Sunday, November 8, 2015

German Guilt

Social scientists and historians tend to write volumes over German guilt left from WW II.  It doesn't matter if it's a US writer, a French political historian, a Brit journalist, or a Danish researcher doing Jewish history business.  In some ways, guilt has to exist....as if written by Einstein as some mathematical formula where A and B mixed in some lab can only result in plain old fashioned guilt.

Well.  Stigma, disgrace or guilt (take your pick) from WW II came to be something of a marginal life experience for the average German.

If you go and listen to the general description that average Germans have of the war period, from mid-summer 1944 on....things were going negative and after the Normandy invasion, it was simply a matter of time before the war would end.  By spring of 1945....most all Germans were living in a shattered atmosphere, with no real positive view of the future.

When peace did come....it didn't mean much because your living conditions, your dismal life existence, your food......all were limited and marginal.

Most all Germans  will note that from early 1945 through most of 1947....it was lousy world of survival.  The Americans were disbanding their war machine and keeping an occupation force within the border of Germany....but it would be months of effort to get some positive trend going where the average German felt recovery was possible.

Guilt?  In this period, with the exception of the Nuremberg Trials....ending by fall of 1946, people had bigger worries on their mind.  Day to day survival eventually went to a higher step where you saw fresh fruit on a weekly basis and entertainment options either through your local town or radio actually gave you some relief.

From the late 1940s to the early 1960s, there's this employment boom underway.  Houses and apartments are being built....jobs are plentiful.....industry operations are so demanding that Germany can't find enough people so they import Turks and southern Europeans to do the job.

German politicians and journalists routinely play the guilt card and talk about the errors or regrets involved.....mostly to non-Germans.

The average German simply saw themselves as being used by politicians, and later by the war-machine itself.  The years on marginal existence gave a blunt edge to these regular people.  There's a bit of remorse over Jewish neighbors that they once knew or worked with.....knowing someone made this decision to remove them from the village and from the face of the Earth.  It's generally a nameless person behind the Nazi mask.  Assigning blame to that individual might be worthwhile but to say that their culture or society deserved the guilt trip, well....they suffered as well.  Fathers, sons, and friends never returned from the war....and if they did......they weren't the same people as they were before.

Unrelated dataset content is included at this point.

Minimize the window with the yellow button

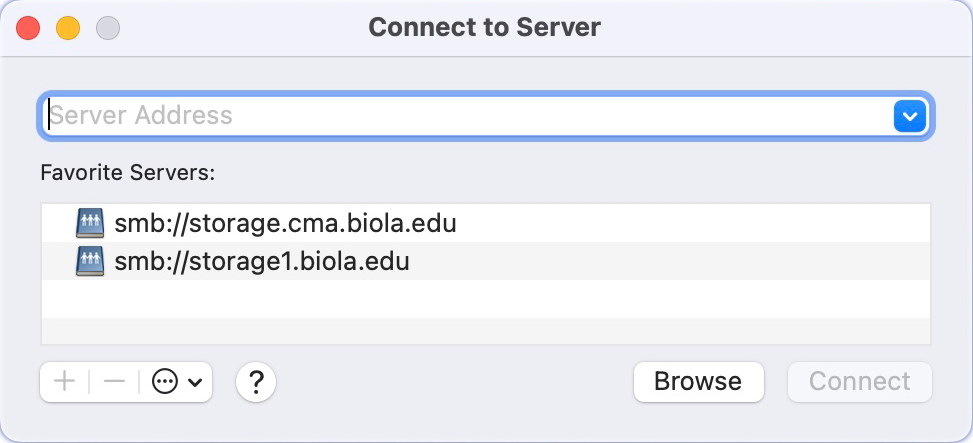(68, 28)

Germany undergoes a revolutionary period in the 1960s and 1970s.....with radical politics and Red Army Faction being a focal point for most of the nation.  If there was any significant guilt...it's lessen during this period as the younger generation questions the leadership and direction of Germany.

In the 1980s.....Ronald Reagan arrives on the scene to thrust some more dynamics into this whole WW II period recovery and guilt. With a speech or two....he's basically suggested to close the door on WW II, move on, and focus on the Cold War.

By 1990....the Cold War has ended....the Berlin Wall has collapsed upon itself....a united Germany now exists.  There are at least two generations of Germans now existing, who have no real connection to WW II or the causes of the war.

Social researchers will chat for hours about guilt within the society and affecting the framework of life in Germany.  Humbly, I'd say other than a couple of hundred extremist-intellectuals and historians with some 'after-the-party-hangover'.....there's just not anything existing as WW II German guilt.  You have some twenty-year olds today, who don't even have a memory of DDR or the Wall existing.....I'd refer to them as the Kardashian-generation.  You have some German kids prepping for university and will admit that they only know Germany by the 'Mutti-generation' (referring to Merkel and her past twelve years as Chancellor).

So, when you hear the phrase or the topic brought up.....ask yourself who is the person discussing this.  In ninety-nine percent of the cases.....it'll be some political figure or intellectual journalist.  It won't be the pub owner, the BMW mechanic, the zoo director, or the bus driver.  They've all moved on.